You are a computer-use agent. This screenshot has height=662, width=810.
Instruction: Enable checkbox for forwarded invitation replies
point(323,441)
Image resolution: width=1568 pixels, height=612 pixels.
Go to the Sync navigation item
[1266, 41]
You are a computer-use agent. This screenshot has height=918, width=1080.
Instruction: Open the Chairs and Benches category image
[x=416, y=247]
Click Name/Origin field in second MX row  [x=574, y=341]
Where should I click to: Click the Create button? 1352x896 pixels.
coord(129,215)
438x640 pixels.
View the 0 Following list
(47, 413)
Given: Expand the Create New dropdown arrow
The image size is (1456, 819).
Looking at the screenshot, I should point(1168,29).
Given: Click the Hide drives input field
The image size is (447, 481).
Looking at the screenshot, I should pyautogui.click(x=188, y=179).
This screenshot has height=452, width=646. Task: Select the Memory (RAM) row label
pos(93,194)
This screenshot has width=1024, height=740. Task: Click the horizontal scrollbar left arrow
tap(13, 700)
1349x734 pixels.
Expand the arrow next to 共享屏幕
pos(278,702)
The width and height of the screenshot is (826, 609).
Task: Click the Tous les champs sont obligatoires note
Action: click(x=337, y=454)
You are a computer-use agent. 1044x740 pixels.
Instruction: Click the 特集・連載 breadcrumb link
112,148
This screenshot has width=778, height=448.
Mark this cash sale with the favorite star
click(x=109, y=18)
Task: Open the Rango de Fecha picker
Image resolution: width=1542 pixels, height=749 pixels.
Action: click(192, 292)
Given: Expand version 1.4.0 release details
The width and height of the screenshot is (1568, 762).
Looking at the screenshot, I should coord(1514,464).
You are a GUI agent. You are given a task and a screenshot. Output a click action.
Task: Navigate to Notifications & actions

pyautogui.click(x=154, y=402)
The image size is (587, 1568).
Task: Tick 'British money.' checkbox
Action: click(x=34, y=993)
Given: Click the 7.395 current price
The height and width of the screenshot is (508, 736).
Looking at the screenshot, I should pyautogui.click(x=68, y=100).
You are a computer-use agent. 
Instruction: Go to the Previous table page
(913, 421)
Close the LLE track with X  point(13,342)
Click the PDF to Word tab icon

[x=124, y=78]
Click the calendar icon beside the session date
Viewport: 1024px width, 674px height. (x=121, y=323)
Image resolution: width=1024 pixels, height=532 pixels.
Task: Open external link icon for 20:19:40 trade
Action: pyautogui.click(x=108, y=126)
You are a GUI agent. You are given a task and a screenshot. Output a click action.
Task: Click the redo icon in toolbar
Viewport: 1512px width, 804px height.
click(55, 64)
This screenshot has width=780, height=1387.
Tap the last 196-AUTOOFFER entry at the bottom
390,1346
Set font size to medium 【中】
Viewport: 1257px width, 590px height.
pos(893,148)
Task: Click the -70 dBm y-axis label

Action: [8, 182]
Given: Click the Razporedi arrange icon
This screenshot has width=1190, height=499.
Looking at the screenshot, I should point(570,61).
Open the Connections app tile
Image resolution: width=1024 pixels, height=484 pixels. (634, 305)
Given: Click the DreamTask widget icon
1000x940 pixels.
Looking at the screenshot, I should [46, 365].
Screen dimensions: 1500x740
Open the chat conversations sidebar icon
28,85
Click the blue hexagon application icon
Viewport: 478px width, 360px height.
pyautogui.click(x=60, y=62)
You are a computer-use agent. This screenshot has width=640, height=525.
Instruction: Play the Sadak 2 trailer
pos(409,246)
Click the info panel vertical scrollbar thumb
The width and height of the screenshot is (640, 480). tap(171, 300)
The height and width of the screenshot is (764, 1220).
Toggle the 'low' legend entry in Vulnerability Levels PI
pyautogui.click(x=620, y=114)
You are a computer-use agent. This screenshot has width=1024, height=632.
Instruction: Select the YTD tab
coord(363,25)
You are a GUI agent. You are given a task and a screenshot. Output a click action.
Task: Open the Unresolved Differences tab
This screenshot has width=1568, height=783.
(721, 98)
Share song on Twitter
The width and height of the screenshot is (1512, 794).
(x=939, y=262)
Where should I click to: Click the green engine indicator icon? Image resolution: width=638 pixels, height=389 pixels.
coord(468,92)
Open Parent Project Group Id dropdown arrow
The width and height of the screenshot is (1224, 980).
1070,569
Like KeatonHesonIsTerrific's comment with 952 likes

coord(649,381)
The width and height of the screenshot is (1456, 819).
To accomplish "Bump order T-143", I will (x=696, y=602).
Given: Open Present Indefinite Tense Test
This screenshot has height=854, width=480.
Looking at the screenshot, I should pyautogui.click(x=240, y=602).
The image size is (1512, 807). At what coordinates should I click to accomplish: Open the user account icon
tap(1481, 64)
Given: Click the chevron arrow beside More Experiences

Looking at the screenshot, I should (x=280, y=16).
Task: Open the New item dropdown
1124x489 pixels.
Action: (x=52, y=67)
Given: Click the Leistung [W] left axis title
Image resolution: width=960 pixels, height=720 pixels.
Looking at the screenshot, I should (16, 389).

┄┄┄┄┄┄┄┄┄┄┄┄┄┄┄┄┄┄┄┄

• **WHAT THE TASK REQUIRES**: Output the records above precisely.

• **TASK SOLUTION**:
You are a computer-use agent. This screenshot has height=662, width=810.
Instruction: Enable checkbox for forwarded invitation replies
point(323,441)
Image resolution: width=1568 pixels, height=612 pixels.
Go to the Sync navigation item
[1266, 41]
You are a computer-use agent. This screenshot has height=918, width=1080.
Instruction: Open the Chairs and Benches category image
[x=416, y=247]
Click Name/Origin field in second MX row  [x=574, y=341]
Where should I click to: Click the Create button? 1352x896 pixels.
coord(129,215)
438x640 pixels.
View the 0 Following list
(47, 413)
Given: Expand the Create New dropdown arrow
The image size is (1456, 819).
Looking at the screenshot, I should point(1168,29).
Given: Click the Hide drives input field
The image size is (447, 481).
Looking at the screenshot, I should pyautogui.click(x=188, y=179).
This screenshot has height=452, width=646. Task: Select the Memory (RAM) row label
pos(93,194)
This screenshot has width=1024, height=740. Task: Click the horizontal scrollbar left arrow
tap(13, 700)
1349x734 pixels.
Expand the arrow next to 共享屏幕
pos(278,702)
The width and height of the screenshot is (826, 609).
Task: Click the Tous les champs sont obligatoires note
Action: click(x=337, y=454)
You are a computer-use agent. 1044x740 pixels.
Instruction: Click the 特集・連載 breadcrumb link
112,148
This screenshot has width=778, height=448.
Mark this cash sale with the favorite star
click(x=109, y=18)
Task: Open the Rango de Fecha picker
Image resolution: width=1542 pixels, height=749 pixels.
Action: click(192, 292)
Given: Expand version 1.4.0 release details
The width and height of the screenshot is (1568, 762).
Looking at the screenshot, I should coord(1514,464).
You are a GUI agent. You are given a task and a screenshot. Output a click action.
Task: Navigate to Notifications & actions

pyautogui.click(x=154, y=402)
The image size is (587, 1568).
Task: Tick 'British money.' checkbox
Action: click(x=34, y=993)
Given: Click the 7.395 current price
The height and width of the screenshot is (508, 736).
Looking at the screenshot, I should pyautogui.click(x=68, y=100).
You are a computer-use agent. 
Instruction: Go to the Previous table page
(913, 421)
Close the LLE track with X  point(13,342)
Click the PDF to Word tab icon

[x=124, y=78]
Click the calendar icon beside the session date
Viewport: 1024px width, 674px height. (x=121, y=323)
Image resolution: width=1024 pixels, height=532 pixels.
Task: Open external link icon for 20:19:40 trade
Action: pyautogui.click(x=108, y=126)
You are a GUI agent. You are given a task and a screenshot. Output a click action.
Task: Click the redo icon in toolbar
Viewport: 1512px width, 804px height.
click(55, 64)
This screenshot has width=780, height=1387.
Tap the last 196-AUTOOFFER entry at the bottom
390,1346
Set font size to medium 【中】
Viewport: 1257px width, 590px height.
pos(893,148)
Task: Click the -70 dBm y-axis label

Action: [8, 182]
Given: Click the Razporedi arrange icon
This screenshot has width=1190, height=499.
Looking at the screenshot, I should point(570,61).
Open the Connections app tile
Image resolution: width=1024 pixels, height=484 pixels. (634, 305)
Given: Click the DreamTask widget icon
1000x940 pixels.
Looking at the screenshot, I should [46, 365].
Screen dimensions: 1500x740
Open the chat conversations sidebar icon
28,85
Click the blue hexagon application icon
Viewport: 478px width, 360px height.
pyautogui.click(x=60, y=62)
You are a computer-use agent. This screenshot has width=640, height=525.
Instruction: Play the Sadak 2 trailer
pos(409,246)
Click the info panel vertical scrollbar thumb
The width and height of the screenshot is (640, 480). tap(171, 300)
The height and width of the screenshot is (764, 1220).
Toggle the 'low' legend entry in Vulnerability Levels PI
pyautogui.click(x=620, y=114)
You are a computer-use agent. This screenshot has width=1024, height=632.
Instruction: Select the YTD tab
coord(363,25)
You are a GUI agent. You are given a task and a screenshot. Output a click action.
Task: Open the Unresolved Differences tab
This screenshot has width=1568, height=783.
(721, 98)
Share song on Twitter
The width and height of the screenshot is (1512, 794).
(x=939, y=262)
Where should I click to: Click the green engine indicator icon? Image resolution: width=638 pixels, height=389 pixels.
coord(468,92)
Open Parent Project Group Id dropdown arrow
The width and height of the screenshot is (1224, 980).
1070,569
Like KeatonHesonIsTerrific's comment with 952 likes

coord(649,381)
The width and height of the screenshot is (1456, 819).
To accomplish "Bump order T-143", I will (x=696, y=602).
Given: Open Present Indefinite Tense Test
This screenshot has height=854, width=480.
Looking at the screenshot, I should pyautogui.click(x=240, y=602).
The image size is (1512, 807). At what coordinates should I click to accomplish: Open the user account icon
tap(1481, 64)
Given: Click the chevron arrow beside More Experiences

Looking at the screenshot, I should (x=280, y=16).
Task: Open the New item dropdown
1124x489 pixels.
Action: (x=52, y=67)
Given: Click the Leistung [W] left axis title
Image resolution: width=960 pixels, height=720 pixels.
Looking at the screenshot, I should (16, 389).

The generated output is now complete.